Wecker braucht man hier keinen. Erst kommt der Hahn und danach der Parteifunktionär, der über Lautsprecher um 6 Uhr den Tagesappell verkündet. Dung erklärt uns die heutige Parole: Kein Feuer machen im Wald und kein Holz schlagen, dass einem nicht gehört. Das dauert etwa 5 Minuten und muss natürlich morgens um 6 sein, die Sonne geht gerade mal auf. Danach gibt es Frühstück. Apfelpfannkuchen, Apfelschnitz und eine Banane für jeden. Dazu 4 Gläser Kaffee und 4 Gläser Tee. Die Gläser sehen nicht so sauber aus und K. verzichtet auf warme Getränke. Das Wetter ist toll. Blauer Himmel, aber feucht und warm. Zum fotografieren aber gut.
Am Anfang der Wanderung geht es steil bergauf. Weil es nachts etwas genieselt hat ist der Weg sehr rutschig. Es ist recht anstrengend, aber auch wunderschön. Der Weg geht über Bäche, durch Dörfer, Urwald und Reisplantagen. Ich schwitze wie noch nie. Selbst Elke hat Schweißflecken am T-Shirt - das heißt was. Wieder müssen wir oft auf die Anderen warten. Das sind alle keine großen Wanderer. Darauf angesprochen sagen sie, dass wir die falsche Reise gebucht hätten, wenn wir schneller gehen wollen. Die Reise war als Trekkingreise beschrieben! Dung mit seinen wahrscheinlich mehr als 60 Jahren ist aber am langsamsten. Das hat er sich auch anders vorgestellt. Gegen Mittag sind wir bei einer Familie im Haus und genießen das von Frau Vogel getragene Essen. Sie hätte ja mal was sagen können. Für 15km brauchen wir 8 Stunden - satter Schnitt. Aber die Landschaft ist traumhaft.
Um 17Uhr kommen wir im Mongdorf an. Dies liegt in einem Talkessel und soll eines der schönsten Dörfer hier sein. Viel später hätte es nicht werden dürfen, um 18Uhr ist es duster. Der Hausherr schnitzt gerade, oder auch schon länger, Essstäbchen aus einem Bambus. Das geht rasend schnell. Aus den Resten schnitzt er dann auch noch Zahnstocher - einer wie der andere. Das Material und die handwerklichen Fähigkeiten sind beachtlich. Nach einer äußerst nötigen Dusche und einem leckeren Essen mit Hanoibier geht es uns besser. Nur das K.+O. die mühsam geschnitzten Eßstäbchen einfach einstecken finden wir nicht toll. Der Hausherr hätte sich sicher gefreut wenn man sie ihm für wenig Geld abgekauft hätte, wahrscheinlich hätte er sie ihnen sogar geschenkt, wenn sie gefragt hätten. Diesmal legen wir uns gleich 2 Matratzen übereinander. Lange hören wir noch Gesangs- und Tanzproben zum morgigen Fest. 82 Jahre besteht dieses Dorf schon und zusätzlich wird der Tag der Freundschaft der verschiedenen Ethnien gefeiert. Das werden wir morgen überall sehen. Außerdem bellen alle Hunde gleichzeitig, der Fernseher läuft, Frau Vogel telefoniert mit ihren Töchtern und ein Schwein quikt (wurde kastriert, wie wir am nächsten Tag mitbekommen). Also idyllisch ruhig.

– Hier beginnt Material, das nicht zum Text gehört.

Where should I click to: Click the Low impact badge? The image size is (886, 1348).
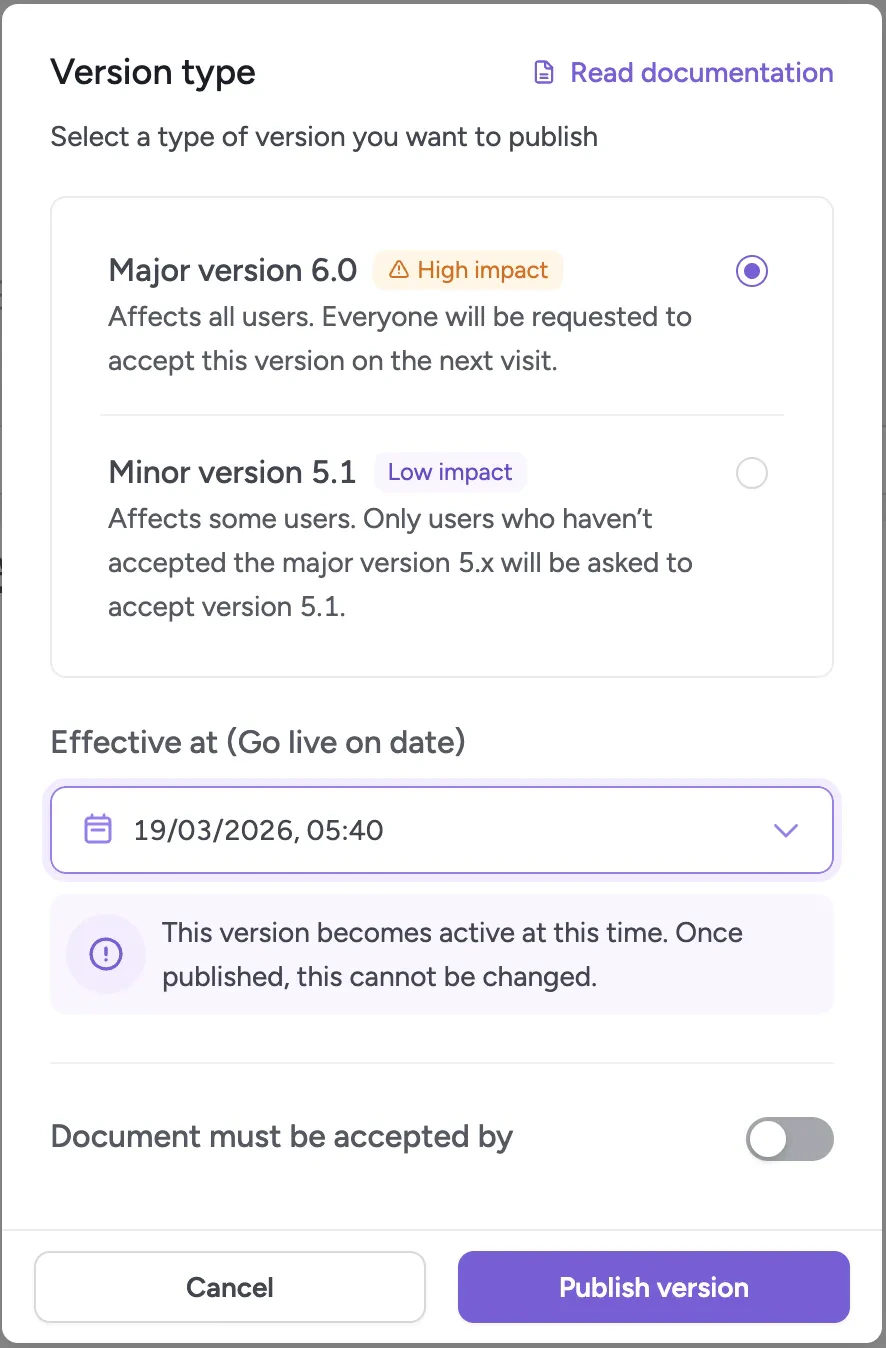450,472
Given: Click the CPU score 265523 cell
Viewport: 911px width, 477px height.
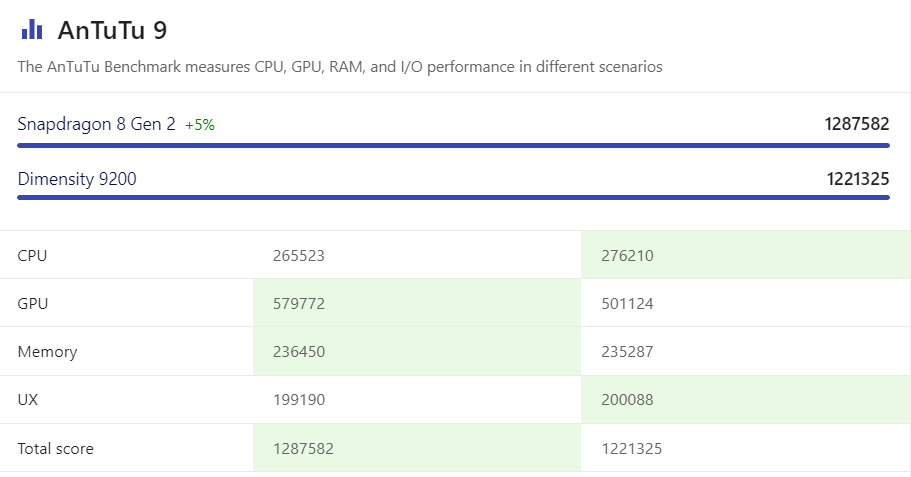Looking at the screenshot, I should 299,255.
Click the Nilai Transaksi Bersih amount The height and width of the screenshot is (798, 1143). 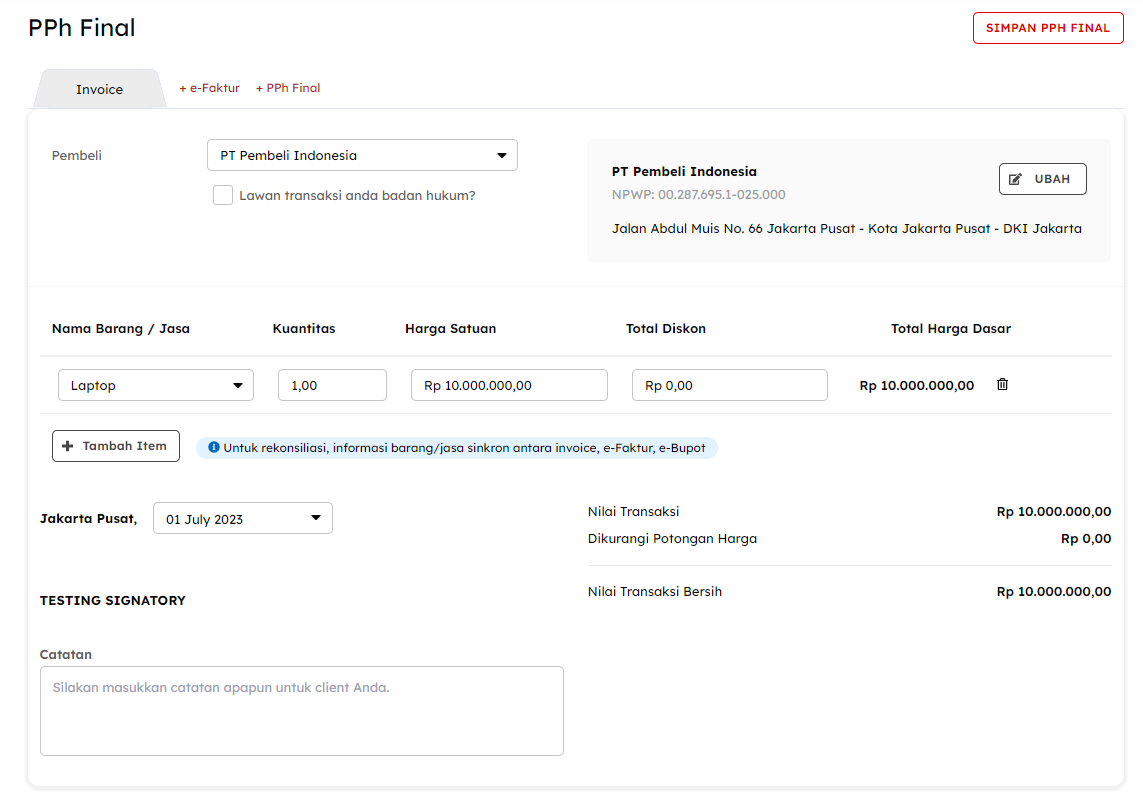1053,591
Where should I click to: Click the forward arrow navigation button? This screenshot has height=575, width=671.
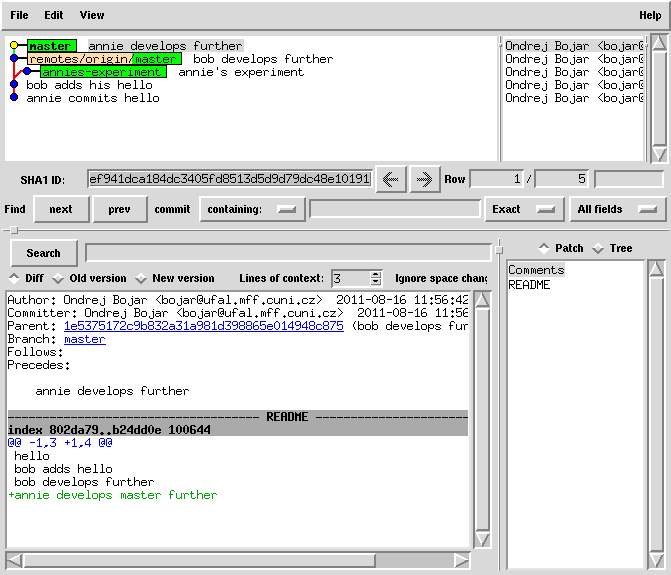(x=424, y=179)
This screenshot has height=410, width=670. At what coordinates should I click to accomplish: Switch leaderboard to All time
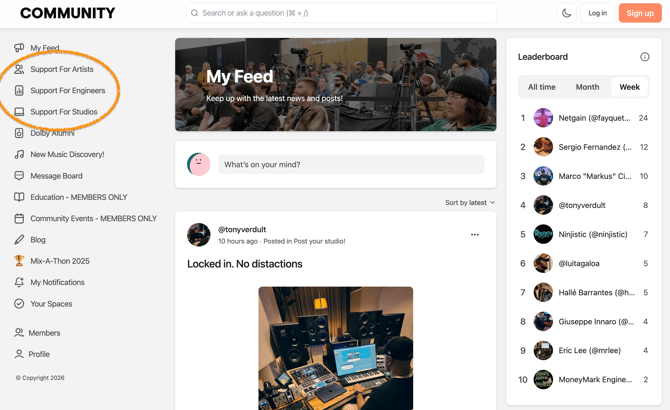541,87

Selbst 2 Matratzen übereinander reichen nicht, die sind aber auch zu dünn. Diese Nacht hat es etwas abgekühlt. Es sind aber immer noch über 20°C nachts. Morgens gibt es Nudeln mit Fleisch und etwas Gemüse. Heute laufen wir zurück nach Mai Chau. Die Landschaft ist unbeschreiblich schön, Urwald mit Farnen, später dann Dörfer und Reisterrassen. Immer werden wir von den Leuten gegrüßt. Oft sehen wir sie nicht, weil sie im Dickicht arbeiten, aber sie rufen uns laut zu. Ab und an werden wir von Trägerinnen überholt. Sie tragen unglaubliche Lasten, haben nur Flipflops an, sind aber schneller und trittsicherer als wir. Manchmal sehen wir Leute auf dem Feld mit sehr primitiven Werkzeugen arbeiten, aber gleichzeitig mit dem Handy telefonieren. Es ist schon sehr krass. Handy und SAT-Schüssel, aber kein Traktor oder elektrische Reismühle. Manchmal sogar noch nicht mal eine mechanische Reismühle oder Dreschmaschine. Am Ende der Wanderung sollten wir eigentlich mit Mopeds zum Bus gebracht werden. Da hatte ich mich drauf gefreut. Fällt ersatzlos aus.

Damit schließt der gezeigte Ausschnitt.